Now, let’s talk timing. While it’s true that a disaster can occur at any time, if your focus is natural events then your locale often dictates when those are most likely to happen. If you’re in Florida, maybe that’s hurricane season. If you’re in Wisconsin or North Dakota, it’s winter, when cold can reach -40 degrees below zero. You can plan your acquisitions so that you’re buying in the offseason when things are cheaper. The last position you want to be in is buying critical items after they’ve become critical. (Try buying a generator during a power outage; you’ll see what I mean. Likewise, don’t begin prepping for winter when the temps drop below freezing.)
Willpower also comes into play. Are you willing to ensure that you are physically, mentally and emotionally fit? Can you do without Netflix if it means having supplies? Can you stick to a budget to ensure the means to buy supplies? These are questions only you can answer, but they are fundamental to beginning prepping.

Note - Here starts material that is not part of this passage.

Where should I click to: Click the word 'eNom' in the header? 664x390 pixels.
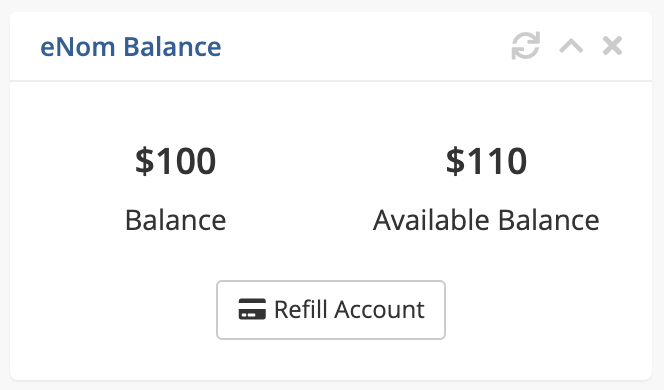tap(77, 47)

Finally, you need to know what your actual goal is and how far you are from it. Take stock of what you have first; make lists of each category: food, water, medical supplies, equipment, etc. Decide what you need based on the above criteria and plan your purchases.
You might want to run down to your nearest supermarket and sporting goods store and start filling your cart but don’t. Prepping is a deliberate thing, and every purchase, no matter how critical, requires well-thought-out action.
Unless you have unlimited disposable income — and let’s face it, most people don’t — you won’t get everything you need in a week or even a month. Look for deals. Shop sales, use coupons where appropriate and look at online sources. This will help you get the most for your money.
If the thought of waiting for months to have a year’s worth of food on hand makes you highly uncomfortable, there are options. You can go to a bulk distributor, such as Azure Standard, and get a few 50-lb. bags of bean/soup mix and bouillon, and a few five-gallon buckets, mylar bags and oxygen absorbers to store it indefinitely. It’ll cost about $400 total for a year’s worth depending on your family size, and it certainly won’t be the most gourmet or even varied thing you’ve ever eaten, but it’ll be enough to keep you alive for a while if you have nothing else.
Keep It to Yourself
One thing you don’t want to do is tell people you’re starting to collect food and supplies — even if you plan to help others outside your home. You’ll have a plethora of friends and extended family telling you that when something happens, they’ll “just come to your house,” effectively dodging any responsibility they may have for their own families. That’s not the situation you want as a beginner prepper — or even if you’ve been in the survival community for years.
Prepping isn’t as simple as buying a lot of canned goods, but with the right mindset, it can provide peace of mind for you and your family. If you’re going to do it, do it right. You’ll be glad you did.